Exercise 5 — The transition log
#![allow(unused)]
fn main() {
events.push((tick, ids[i], "became_hungry"));
// ... or
events.push((tick, ids[i], "stopped_being_hungry"));
}After 100 ticks the log is a complete history. To verify, take an initial empty world plus the log and replay. The reconstructed hungry, sleepy, dead should match the live tables exactly. If they don’t, an event was missed (the simulator mutated state without logging) or the state was loaded from somewhere outside the log. Both are bugs, both are caught by the equality check.
Exercise 6 — Reconstruct from the log
#![allow(unused)]
fn main() {
fn replay(initial_creatures: &[CreatureRow], events: &[(u64, u32, &str)])
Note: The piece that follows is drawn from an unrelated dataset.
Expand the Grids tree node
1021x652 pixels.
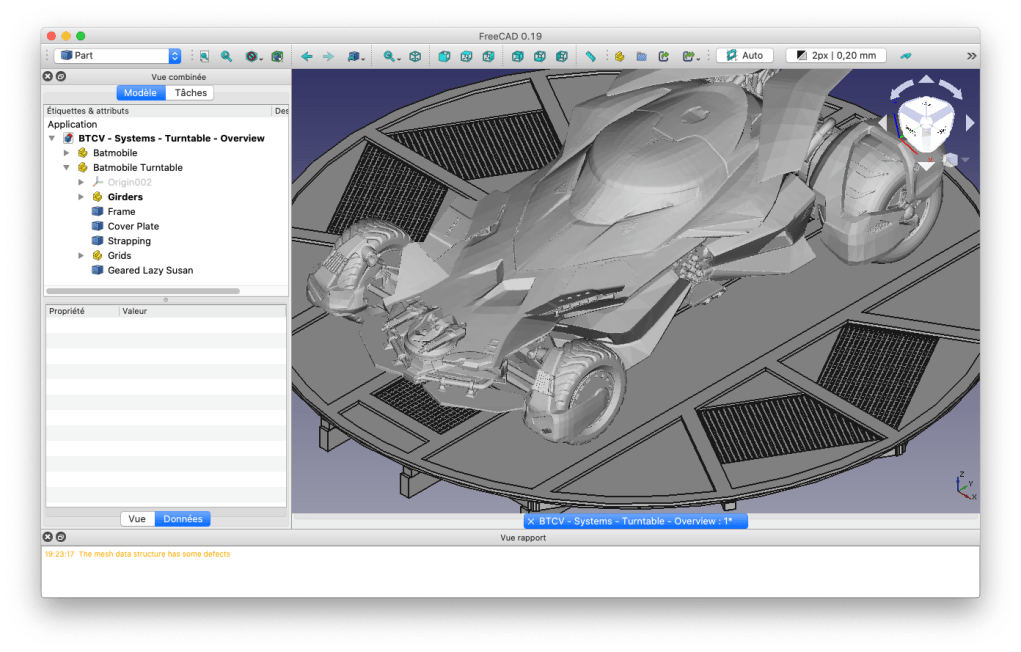(x=81, y=255)
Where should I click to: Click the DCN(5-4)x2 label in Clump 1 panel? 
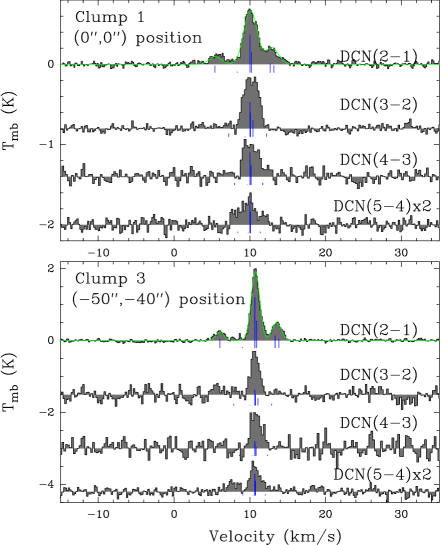coord(383,206)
-> (Vec<u32>, Vec<u32>, Vec<u32>)
{
let mut hungry: Vec<u32> = Vec::new();
let mut sleepy: Vec<u32> = Vec::new();
let mut dead: Vec<u32> = Vec::new();
for (_t, id, kind) in events {
match *kind {
"became_hungry" => hungry.push(*id),
"stopped_being_hungry" => {
if let Some(p) = hungry.iter().position(|&x| x == *id) {
hungry.swap_remove(p);
}
}
"became_sleepy" => sleepy.push(*id),
// etc.
"died" => {
hungry.retain(|&x| x != *id);
sleepy.retain(|&x| x != *id);
dead.push(*id);
}
_ => {}
}
}
(hungry, sleepy, dead)
}
}This is replay in miniature. The same shape generalises to the full simulator at §37.